- Directions
Repeat the lines from the one containing "Task: Pick the 灰度均值 tool icon" through the last line of the data, exactly, pictures omitted.

- Records for processing

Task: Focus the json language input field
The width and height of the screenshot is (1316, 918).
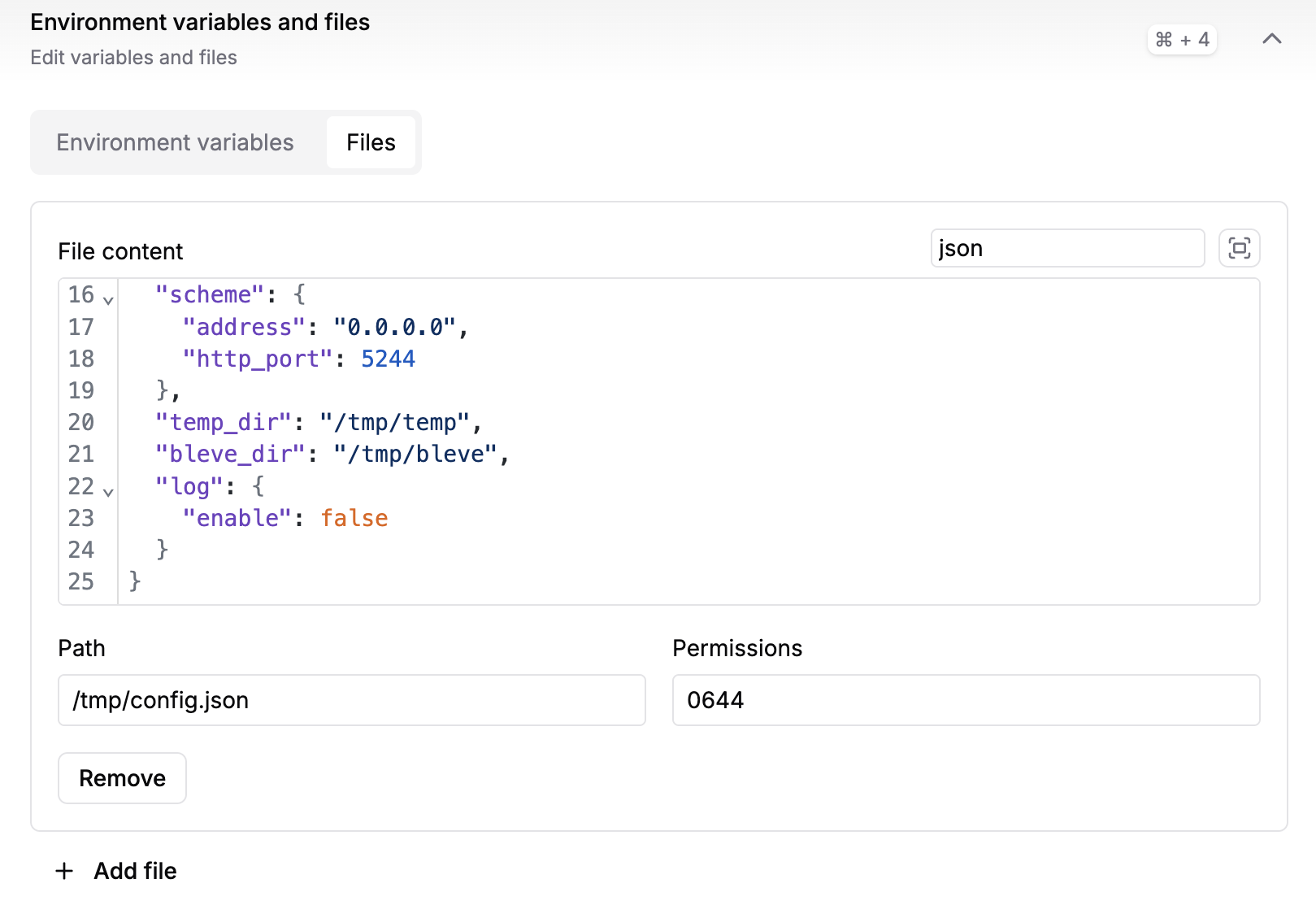Action: coord(1066,248)
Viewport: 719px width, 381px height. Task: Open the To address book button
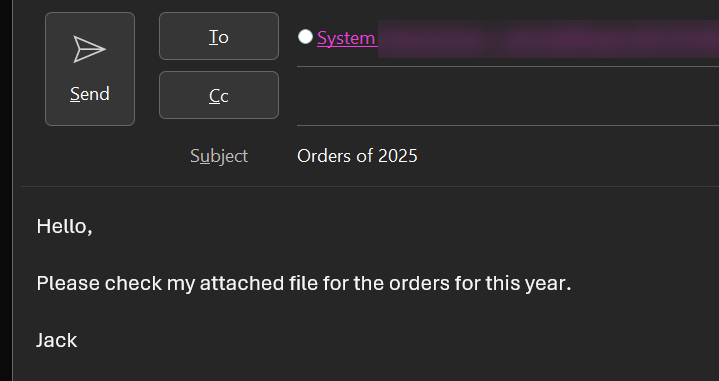(x=219, y=36)
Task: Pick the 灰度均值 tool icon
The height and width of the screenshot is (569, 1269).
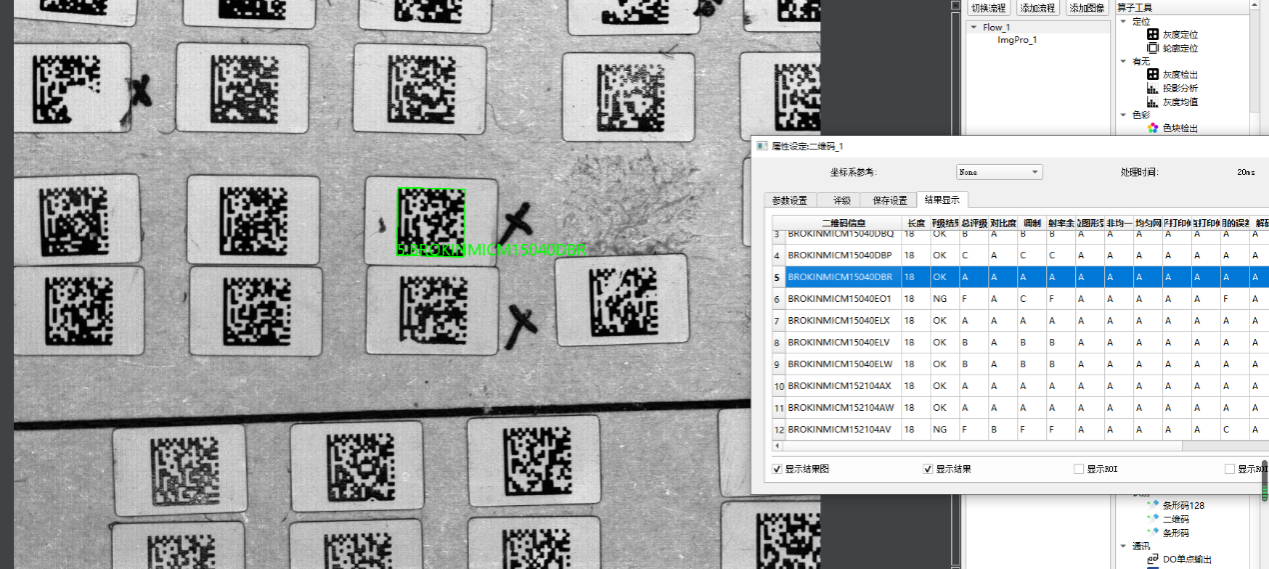Action: (1152, 101)
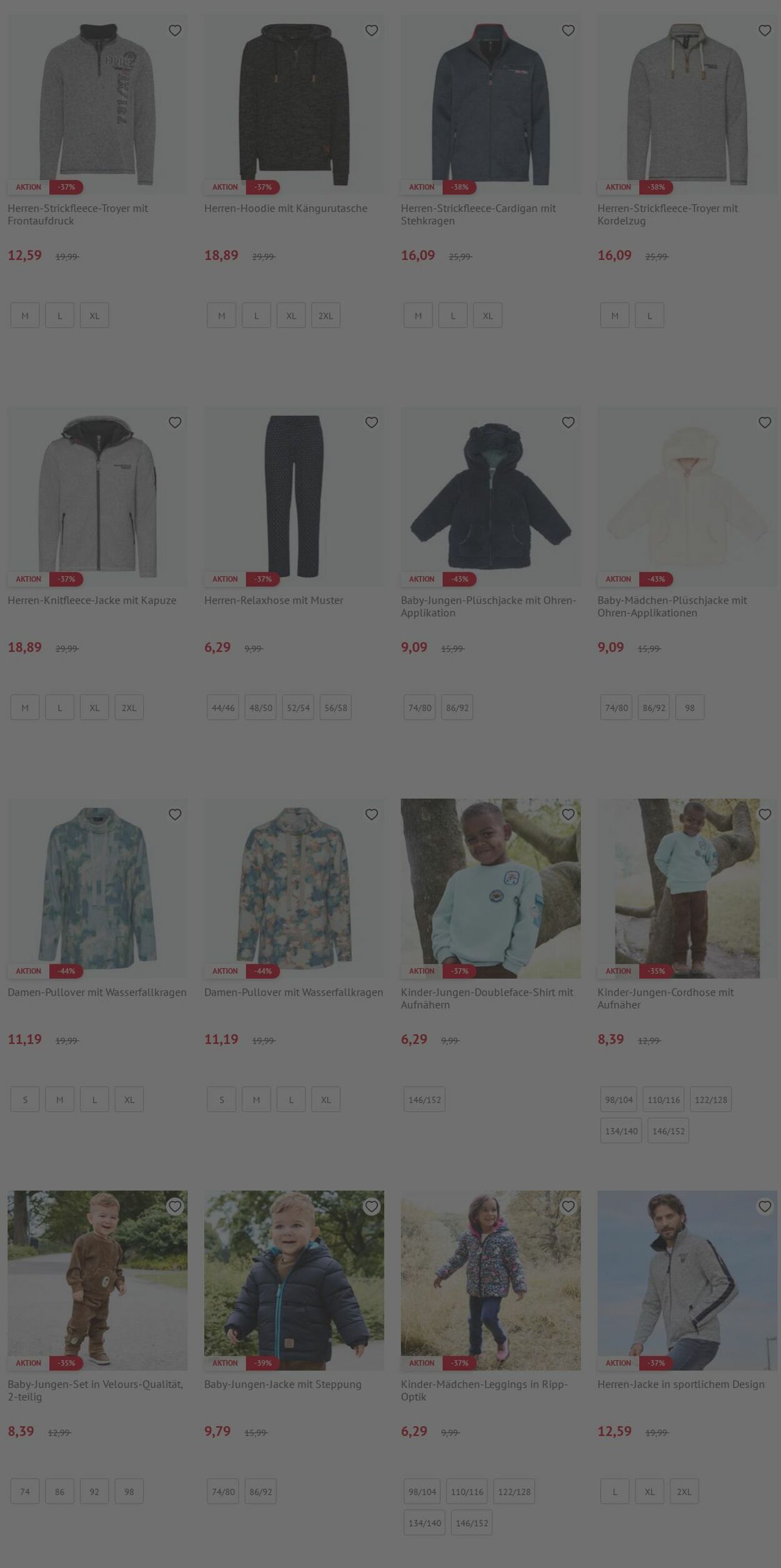This screenshot has width=781, height=1568.
Task: Open Herren-Knitfleece-Jacke mit Kapuze product link
Action: [92, 600]
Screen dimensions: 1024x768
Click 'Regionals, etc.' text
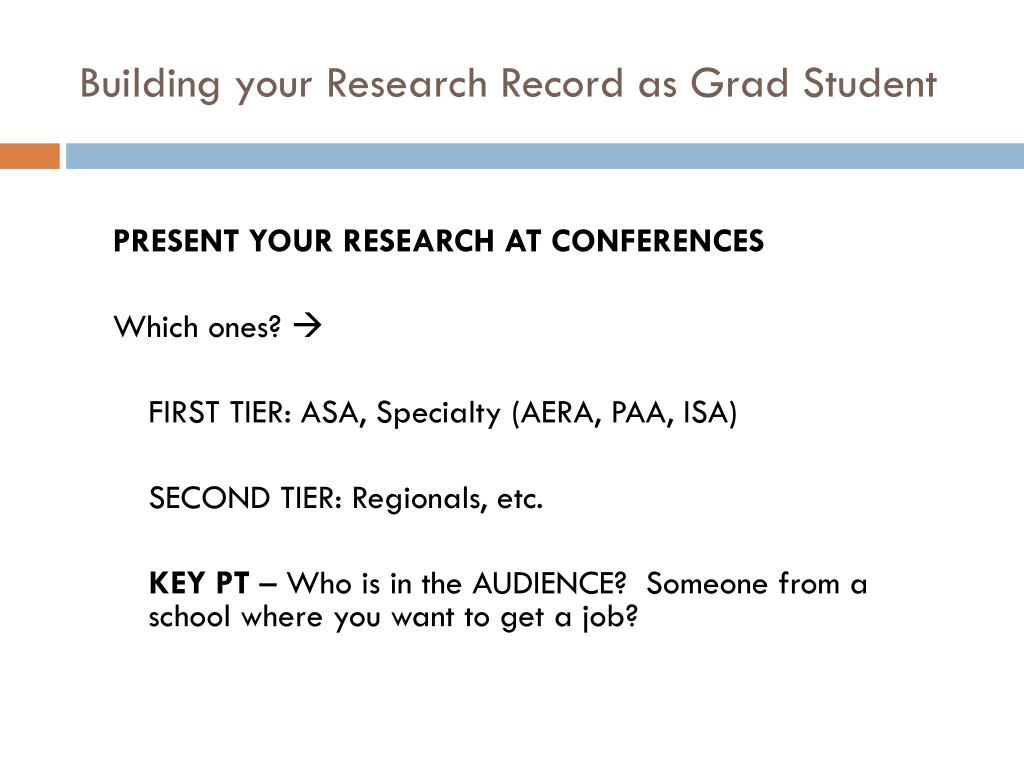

- Task answer
Task: Pick the 灰度均值 tool icon
The height and width of the screenshot is (569, 1269).
Action: (1152, 101)
This screenshot has width=781, height=1568.
Task: Open Herren-Knitfleece-Jacke mit Kapuze product link
Action: [92, 600]
Screen dimensions: 1024x768
Click 'Regionals, etc.' text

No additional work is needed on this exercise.